Good Afternoon/Evening!!! Tuesday Gratitude Practice is here!!! How will you take what you are grateful for through the rest of your day? This isn't just about writing it down and sending it back… put it out there! Let the world feel your appreciation! Let's make a difference.
This only takes a few moments to do but gives to you for much, much longer. So put down whatever you are doing and take a couple of minutes for yourself. Every Tuesday morning I am going to ask you to write down 5 things that you are grateful for and email them to me (keep for yourself as well). What are you feeling gratitude around? Here are mine for this week:
Discussing Racial Tension.
There are no right or wrong answers. It is about what you are grateful for. It is proven that doing this once a week makes you happier, healthier, exercise more and less sensitive to perceived slights. You will sweat the small stuff less and focus on what really matters.
So… what are you waiting for???
Food for thought:
Yesterday was MLK Day and the day after the Seattle Seahawks won the NFC Championship and Richard Sherman's epic interview. If you haven't heard about it or been awake for a couple of days you can just type in Sherman epic interview and a video will pop up no problem. Along with that video you will also see article upon article published yesterday about the interview and the man. This isn't another article about Sherman specifically, just a commentary on why I believe we need more explosive situations that bring up the yuck that we would love to ignore about ourselves and our country. Being a black woman in the Unites States of America is a journey that I continue to appreciate the longer I am on it. Being the daughter of two revolutionaries is also something that I continue to gain deeper and deeper gratitude for. I know a lot of the history of our country, more than most, and am not shocked by the behavior of my fellow Americans. What is troubling to me is how shocked others are that we are who we are. The amount of disbelief that comes when some Americans behave "historically" like many Americans have behaved tells me that we have a lot of waking up to do for real change to happen.

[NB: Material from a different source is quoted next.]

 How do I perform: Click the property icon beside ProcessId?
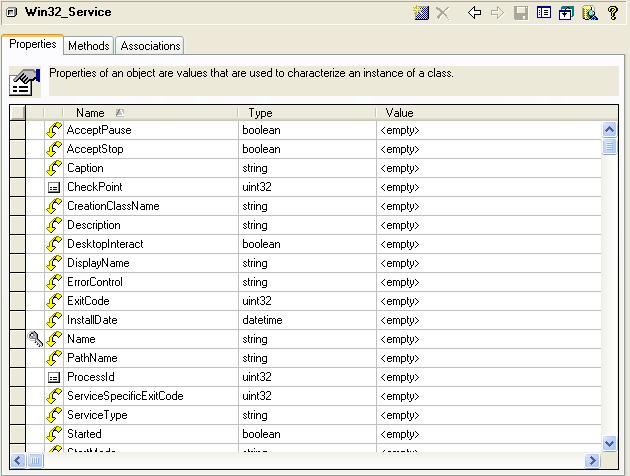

We are a country (like many) that was built on the genocide of one group of people and the enslavement on another. The system of slavery in the United States rivals other atrocities brought against a group of people in length and brutality. The repercussions are still felt, seen and unfolding. There is so much shame, on all sides, that real discussion of our past is often difficult, if discussed at all.

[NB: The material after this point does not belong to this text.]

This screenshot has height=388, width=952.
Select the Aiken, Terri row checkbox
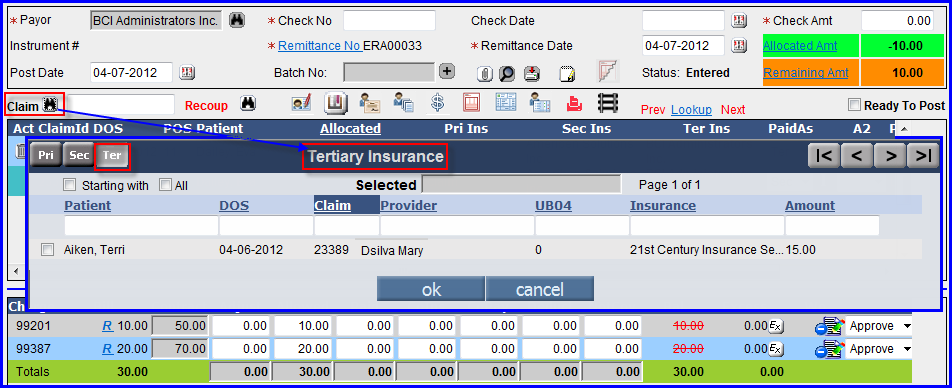click(47, 250)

Because of the desire to forget about our history and make excuses for our present conditions we are trained with some of the following being an underlying and unspoken truth:
1) We have been told that what happened doesn't matter.
2) It was so long ago that it doesn't have any effect now.
3) Black People are racist too.
4) Black People aren't as smart, worthy, nice or capable.
5) Black People are lazy and never take responsibility.
6) Black people are criminals and want handouts.
When I say 'we' I mean we. Black folks believe the same shit about themselves that others do. There is so much reinforcement for those aforementioned ideas to be seen as truth that it would take days upon days to spotlight them all. So I will spotlight this. Yesterday a lot of conversations, arguments, tweets, articles and posts were about whether or not the reactions to Richard Sherman's post game interview were racially charged/biased. I will tell you that it is a hard to grow up in this country and not have some racial bias one direction or another. I hope you aren't covering your mouth and shaking your head in denial, but we are living in bubbles if we think that racism is dead. It is like saying crime is dead, or homelessness. We haven't actually spent any time focusing on the root cause of any of this sh*t to announce its death. What we have done it taught people to believe in right and wrong and that has proven to never work on a deep level. It works to cause guilt, stress, depression, denial and shame, lots and lots of shame. And we have all of that plus as our normal in the US.
Instead of just hoping for the end of racism or the death of bigotry we can see where it is hiding, we can give space for those who are angry and confused and hurt and the rest and start figuring out what is missing, what we need in order to actually see the connection that exists between all of us. If we stop denying where we are (on every level) and start being open about what we want, feel and are afraid of we may just make some real progress. When we stop abusing ourselves, our land, our animal brothers and sisters, love reigning supreme will be a no-brainer and an epic interview given by an amazing sports start will be just that, not something to either condemn or condone. We have a lot of feelings that we aren't even clued in to and can never clue in to if we refuse to believe it is possible for us to feel those things. In order to get where we can be we have to really acknowledge where we are starting from. In this moment, in this day, we have to own up to our feelings, beliefs and programming and not judge ourselves. You cannot change what you refuse to look at. You cannot deny that someone who doesn't curse, who boasts about being the best (when he is) and is super excited about his achievements (and super pissed about someone being nasty towards him) getting the amount of backlash that he has gotten hasn't anything to do with the fact that he is a black man talking to/at a white woman. If that idea is offensive to you you have some stuff to deal with. We worry about what the images of Photoshop do to young women and we stop recognizing that we have the same images about race and joy and love and sex shown to us millions of times daily. Being aware will bring change, lasting, amazing and awesome.